National Association for the Advancement of Colored People: Education Litigation
Prior to Brown v. Board of Education of Topeka (1954), the NAACP had set the stage for an attack on the U.S. Supreme Court’s ruling in Plessy v. Ferguson (1896). In Plessy, the Court upheld the notion that states could satisfy the Equal Protection Clause of the Fourteenth Amendment by providing “separate but equal” public facilities for Black and White citizens. The NAACP first focused on higher education, based on the belief that it would be easier to prove inequality between Black and White graduate higher education programs.
The pre-Brown cases that the NAACP won, such as Sweatt v.
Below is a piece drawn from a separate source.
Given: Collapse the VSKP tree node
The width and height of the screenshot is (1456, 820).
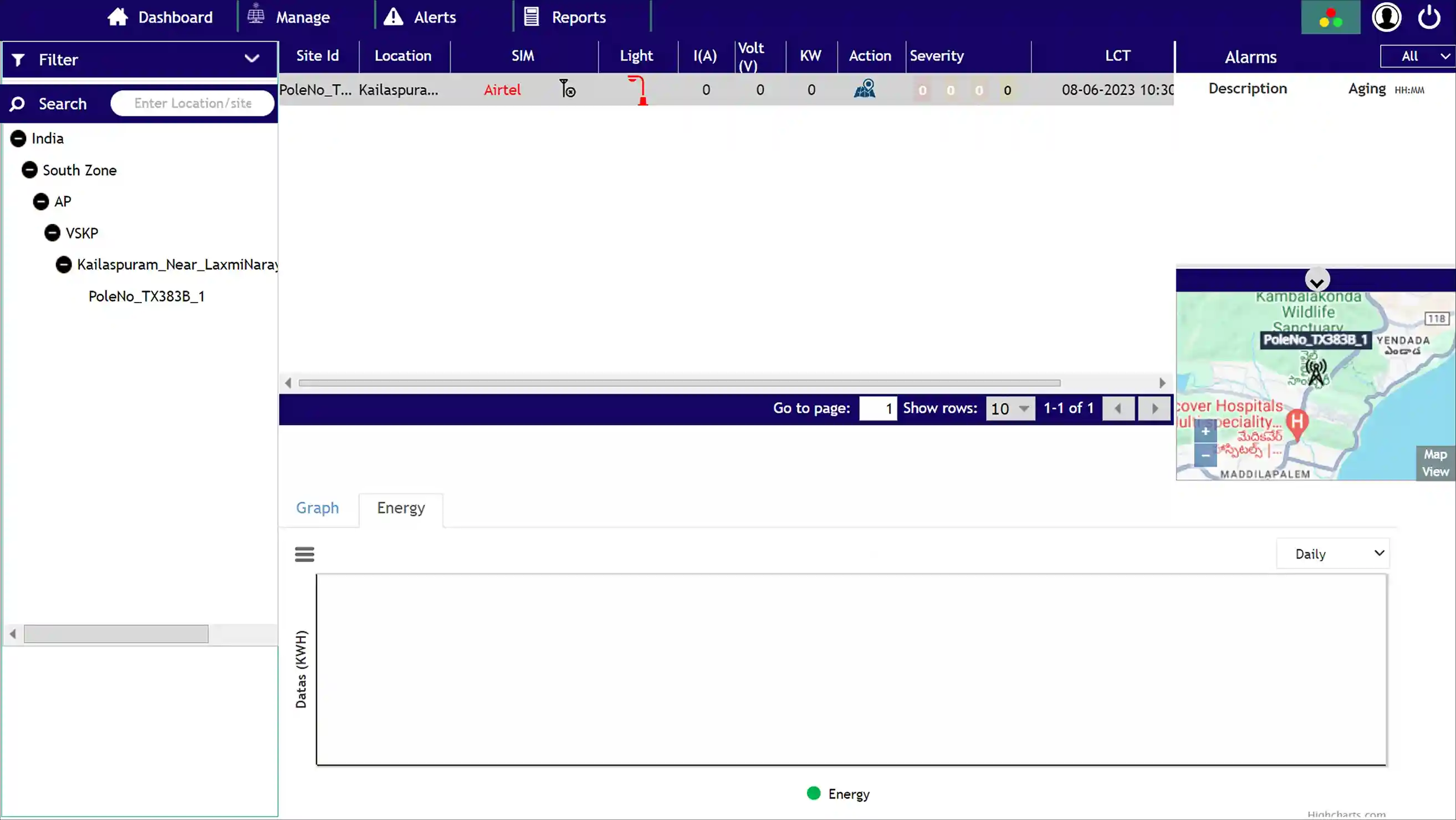Looking at the screenshot, I should click(x=52, y=233).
Painter (1950) and McLaurin v. Oklahoma State Regents for Higher Education (1950), wherein the Supreme Court struck down inter- and intrainstitution segregation, respectively, in higher education, led Thurgood Marshall to believe that the Court would uphold the rights of Blacks to attend desegregated K–12 public schools. In fact, the NAACP’s strategy originated in 1930 when Nathan Margold devised a plan to eliminate school segregation.
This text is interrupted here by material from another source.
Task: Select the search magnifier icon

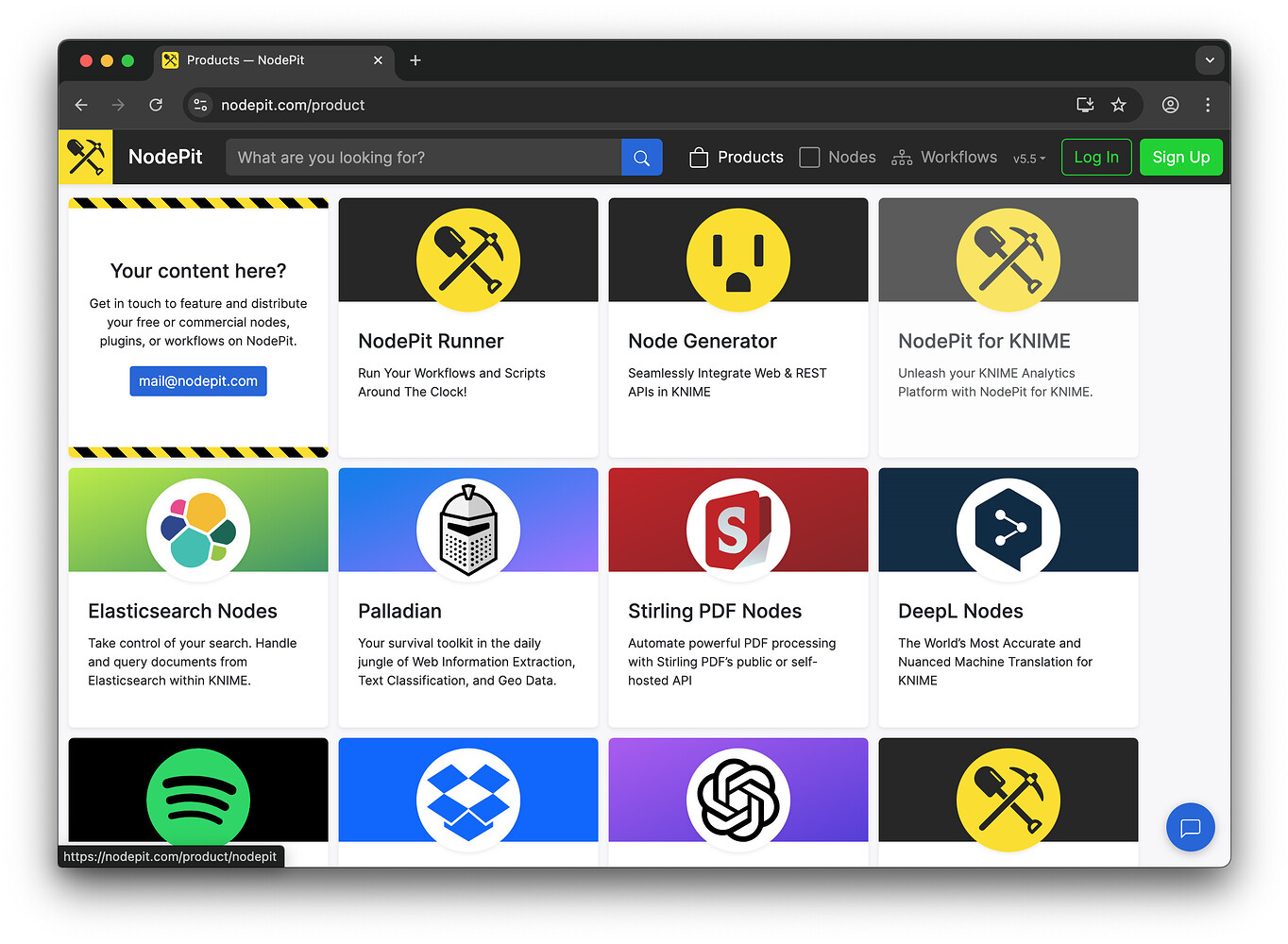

The NAACP’s years of planning achieved success in Brown I (1954). In Brown I, the Court reasoned that because separate educational facilities were inherently unequal, they violated the Equal Protection Clause. Ayear later, in Brown II (1955), the justices set a schedule for the lower courts to implement Brown I with “all deliberate speed.” Yet, 10 years after Brown I, only a small percentage of the Black students in the 11 Southern states attended desegregated public schools.